Three years ago, Paul Thek’s first American retrospective at the Whitney provided a comprehensive survey of his oeuvre, from his first exhibited “meat pieces” of the mid-1960s to the paintings he made just before his death from AIDS in 1988. The current exhibition, which features largely unseen early works by Thek, his lovers and his friends (Peter Harvey, Peter Hujar, and Joseph Raffael, to name a few), culls from a decade, 1954–64, directly following President Eisenhower’s 1953 executive order banning homosexuals from federal employment. Offering a glimpse beyond the thin veil of the McCarthy-era “lavender scare,” when gay rights were a quixotic notion at best, this sensitively curated gathering presents a poignant and aptly timed foil to the current global campaigns for marriage equality.
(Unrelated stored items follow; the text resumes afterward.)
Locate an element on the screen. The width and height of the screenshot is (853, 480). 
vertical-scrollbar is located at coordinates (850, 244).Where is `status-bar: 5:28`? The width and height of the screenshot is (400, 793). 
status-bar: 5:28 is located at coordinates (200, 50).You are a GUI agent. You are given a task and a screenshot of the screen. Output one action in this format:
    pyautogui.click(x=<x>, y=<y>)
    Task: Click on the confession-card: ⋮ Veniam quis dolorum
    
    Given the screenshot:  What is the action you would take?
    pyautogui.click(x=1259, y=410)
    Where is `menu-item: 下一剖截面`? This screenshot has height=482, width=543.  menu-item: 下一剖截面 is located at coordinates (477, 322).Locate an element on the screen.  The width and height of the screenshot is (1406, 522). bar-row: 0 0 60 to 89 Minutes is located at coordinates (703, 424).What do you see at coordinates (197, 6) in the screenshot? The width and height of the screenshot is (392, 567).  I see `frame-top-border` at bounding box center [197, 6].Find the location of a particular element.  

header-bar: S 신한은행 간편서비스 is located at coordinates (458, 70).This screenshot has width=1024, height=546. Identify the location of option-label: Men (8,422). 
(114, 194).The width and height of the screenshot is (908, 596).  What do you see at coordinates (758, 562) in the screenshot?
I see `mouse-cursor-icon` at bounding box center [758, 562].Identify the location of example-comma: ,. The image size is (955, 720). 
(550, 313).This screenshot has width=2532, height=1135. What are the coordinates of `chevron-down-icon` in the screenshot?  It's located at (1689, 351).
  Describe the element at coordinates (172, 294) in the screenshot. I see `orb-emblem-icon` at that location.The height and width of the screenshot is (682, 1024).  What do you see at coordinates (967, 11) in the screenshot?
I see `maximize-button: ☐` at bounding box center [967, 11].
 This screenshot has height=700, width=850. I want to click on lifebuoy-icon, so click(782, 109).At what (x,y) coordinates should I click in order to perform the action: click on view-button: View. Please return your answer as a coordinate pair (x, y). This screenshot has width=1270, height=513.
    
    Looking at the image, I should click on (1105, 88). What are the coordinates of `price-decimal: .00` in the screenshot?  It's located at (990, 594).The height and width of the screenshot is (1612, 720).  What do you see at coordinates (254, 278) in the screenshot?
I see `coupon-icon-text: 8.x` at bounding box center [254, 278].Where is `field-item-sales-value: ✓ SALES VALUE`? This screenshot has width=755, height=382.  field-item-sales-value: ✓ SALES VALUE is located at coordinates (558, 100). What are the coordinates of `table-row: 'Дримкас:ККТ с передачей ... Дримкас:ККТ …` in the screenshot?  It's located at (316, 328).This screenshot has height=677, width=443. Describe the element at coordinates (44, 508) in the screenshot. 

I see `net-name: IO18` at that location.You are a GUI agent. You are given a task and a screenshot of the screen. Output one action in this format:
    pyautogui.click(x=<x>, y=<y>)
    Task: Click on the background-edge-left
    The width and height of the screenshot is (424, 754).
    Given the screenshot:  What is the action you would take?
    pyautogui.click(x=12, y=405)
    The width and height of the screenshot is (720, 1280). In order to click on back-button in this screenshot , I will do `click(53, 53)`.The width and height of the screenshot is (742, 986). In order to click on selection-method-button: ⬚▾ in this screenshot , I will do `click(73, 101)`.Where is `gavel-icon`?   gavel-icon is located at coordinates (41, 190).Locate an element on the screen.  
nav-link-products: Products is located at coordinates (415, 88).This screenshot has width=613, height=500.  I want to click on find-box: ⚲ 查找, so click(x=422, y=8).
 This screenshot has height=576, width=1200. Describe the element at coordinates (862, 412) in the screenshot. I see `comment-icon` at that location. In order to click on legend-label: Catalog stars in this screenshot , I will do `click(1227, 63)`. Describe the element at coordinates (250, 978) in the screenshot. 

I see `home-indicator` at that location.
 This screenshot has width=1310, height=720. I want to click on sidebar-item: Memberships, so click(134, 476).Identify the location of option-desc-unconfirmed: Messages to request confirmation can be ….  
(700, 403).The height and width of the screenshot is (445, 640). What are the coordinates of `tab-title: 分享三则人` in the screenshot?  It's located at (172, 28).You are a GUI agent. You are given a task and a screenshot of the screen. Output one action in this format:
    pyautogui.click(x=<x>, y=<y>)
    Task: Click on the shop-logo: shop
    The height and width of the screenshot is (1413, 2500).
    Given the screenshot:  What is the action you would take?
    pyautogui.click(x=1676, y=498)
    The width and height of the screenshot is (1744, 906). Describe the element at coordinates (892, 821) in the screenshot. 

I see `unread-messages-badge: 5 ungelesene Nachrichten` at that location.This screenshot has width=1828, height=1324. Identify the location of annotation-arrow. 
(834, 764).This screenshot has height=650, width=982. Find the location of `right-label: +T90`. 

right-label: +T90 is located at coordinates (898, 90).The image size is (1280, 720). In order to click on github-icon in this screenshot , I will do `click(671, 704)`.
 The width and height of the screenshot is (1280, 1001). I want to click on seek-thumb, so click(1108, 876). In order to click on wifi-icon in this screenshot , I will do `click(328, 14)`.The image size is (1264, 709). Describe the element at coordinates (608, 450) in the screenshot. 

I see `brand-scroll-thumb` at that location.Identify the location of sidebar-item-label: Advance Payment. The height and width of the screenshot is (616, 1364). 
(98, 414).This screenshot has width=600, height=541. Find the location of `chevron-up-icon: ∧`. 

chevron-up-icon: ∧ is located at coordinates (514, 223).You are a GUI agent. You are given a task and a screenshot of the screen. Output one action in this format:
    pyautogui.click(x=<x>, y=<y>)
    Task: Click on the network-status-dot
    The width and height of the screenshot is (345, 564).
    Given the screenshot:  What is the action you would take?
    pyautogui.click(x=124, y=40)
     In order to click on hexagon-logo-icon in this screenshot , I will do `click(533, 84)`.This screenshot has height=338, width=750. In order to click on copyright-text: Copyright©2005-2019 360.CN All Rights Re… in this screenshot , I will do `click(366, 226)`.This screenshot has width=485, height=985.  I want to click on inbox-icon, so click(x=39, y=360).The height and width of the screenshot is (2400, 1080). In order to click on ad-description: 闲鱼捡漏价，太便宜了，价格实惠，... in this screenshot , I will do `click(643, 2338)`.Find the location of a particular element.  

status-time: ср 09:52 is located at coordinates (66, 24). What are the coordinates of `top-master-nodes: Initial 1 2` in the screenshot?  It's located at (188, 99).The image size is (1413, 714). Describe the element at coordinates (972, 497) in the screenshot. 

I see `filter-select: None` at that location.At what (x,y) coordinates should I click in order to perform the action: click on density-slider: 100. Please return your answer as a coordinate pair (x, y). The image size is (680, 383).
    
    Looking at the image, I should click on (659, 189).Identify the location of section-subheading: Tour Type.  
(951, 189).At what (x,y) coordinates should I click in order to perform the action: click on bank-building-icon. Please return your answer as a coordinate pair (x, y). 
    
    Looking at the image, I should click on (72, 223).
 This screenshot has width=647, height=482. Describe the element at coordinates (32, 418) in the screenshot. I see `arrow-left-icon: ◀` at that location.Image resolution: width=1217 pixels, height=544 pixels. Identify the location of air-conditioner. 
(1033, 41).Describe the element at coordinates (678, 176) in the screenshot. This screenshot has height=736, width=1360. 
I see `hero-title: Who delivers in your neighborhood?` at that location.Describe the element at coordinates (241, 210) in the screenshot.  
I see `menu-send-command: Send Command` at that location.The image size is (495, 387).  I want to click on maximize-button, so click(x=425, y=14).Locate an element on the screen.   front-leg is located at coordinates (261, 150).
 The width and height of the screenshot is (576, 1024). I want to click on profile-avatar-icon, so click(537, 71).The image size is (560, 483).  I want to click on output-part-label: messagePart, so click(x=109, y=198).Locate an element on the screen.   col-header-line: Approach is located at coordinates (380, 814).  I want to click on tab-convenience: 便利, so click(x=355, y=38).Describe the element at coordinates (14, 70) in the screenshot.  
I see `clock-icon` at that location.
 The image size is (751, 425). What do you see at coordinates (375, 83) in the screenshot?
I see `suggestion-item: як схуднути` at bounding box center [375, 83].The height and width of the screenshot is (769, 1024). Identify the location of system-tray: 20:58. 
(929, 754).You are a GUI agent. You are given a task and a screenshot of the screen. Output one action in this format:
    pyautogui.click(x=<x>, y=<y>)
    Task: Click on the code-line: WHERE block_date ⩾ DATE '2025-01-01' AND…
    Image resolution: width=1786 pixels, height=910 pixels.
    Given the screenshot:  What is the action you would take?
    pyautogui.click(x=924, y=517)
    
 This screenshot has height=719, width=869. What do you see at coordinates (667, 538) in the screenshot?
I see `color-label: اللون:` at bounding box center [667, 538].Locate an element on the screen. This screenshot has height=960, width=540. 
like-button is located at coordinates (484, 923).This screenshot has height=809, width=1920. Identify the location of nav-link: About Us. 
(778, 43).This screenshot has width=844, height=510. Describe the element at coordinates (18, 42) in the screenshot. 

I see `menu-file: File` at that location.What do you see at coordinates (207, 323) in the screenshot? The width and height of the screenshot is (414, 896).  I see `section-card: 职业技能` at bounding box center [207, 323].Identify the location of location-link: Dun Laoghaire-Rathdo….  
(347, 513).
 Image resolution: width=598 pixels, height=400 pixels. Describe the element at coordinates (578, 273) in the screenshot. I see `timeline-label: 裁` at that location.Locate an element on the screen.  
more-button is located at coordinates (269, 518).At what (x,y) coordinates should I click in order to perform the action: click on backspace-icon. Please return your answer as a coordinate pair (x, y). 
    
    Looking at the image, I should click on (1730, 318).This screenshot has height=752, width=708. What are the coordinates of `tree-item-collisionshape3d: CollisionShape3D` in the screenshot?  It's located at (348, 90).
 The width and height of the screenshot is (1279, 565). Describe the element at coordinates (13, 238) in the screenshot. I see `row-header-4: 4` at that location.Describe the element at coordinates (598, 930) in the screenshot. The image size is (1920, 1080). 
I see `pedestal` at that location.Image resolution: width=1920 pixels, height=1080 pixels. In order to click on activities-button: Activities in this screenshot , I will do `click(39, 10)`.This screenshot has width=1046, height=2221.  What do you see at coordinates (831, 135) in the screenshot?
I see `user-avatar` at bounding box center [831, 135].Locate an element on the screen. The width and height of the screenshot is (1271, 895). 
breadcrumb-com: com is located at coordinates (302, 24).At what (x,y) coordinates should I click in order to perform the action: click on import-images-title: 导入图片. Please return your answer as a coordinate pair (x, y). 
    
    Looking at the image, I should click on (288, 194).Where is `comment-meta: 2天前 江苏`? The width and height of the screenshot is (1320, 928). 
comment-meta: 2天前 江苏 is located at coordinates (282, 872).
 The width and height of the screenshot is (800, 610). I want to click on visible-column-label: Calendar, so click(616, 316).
Here, a former, improvisatory approach to identity comes into view, one that rejected any attempt to assimilate to the proscriptive sociosexual code of the period.
An untitled 1953 collage by Raffael, for example, undresses the heteronormative ideal of the heroic male athlete: A collapsed footballer, whose limp body and unbridled expression suggest the erotic, is escorted off-field by dismembered hands that seize him by forearm and underarm. To the left, a man’s upper limb and axilla, here shown nude and vulnerable, bear the fragmentary yet pregnant letters UN BE in seeming anticipation of George Joseph Thek’s own self-rechristening as Paul in 1955.
A later vitrine displays Thek’s untitled wax cast of his arm from his “Technological Reliquaries” series, 1964–67; painted silver and pink and bejeweled, it offers a burlesque take on his own Catholic mortality. Adjacent, Hujar’s macabre photograph Thek in the Palermo Catacombs (II), 1963, affirms Thek’s early preoccupation with bodily transience, decades before his physical deterioration from disease. Viewers may leave this show feeling a conflicted nostalgia––perhaps for an era when unacknowledged forms of love, sex, and death persisted despite the inertia of legislative politics––but, like one of Thek’s relics, this vestige of the past is best admired under a glass case.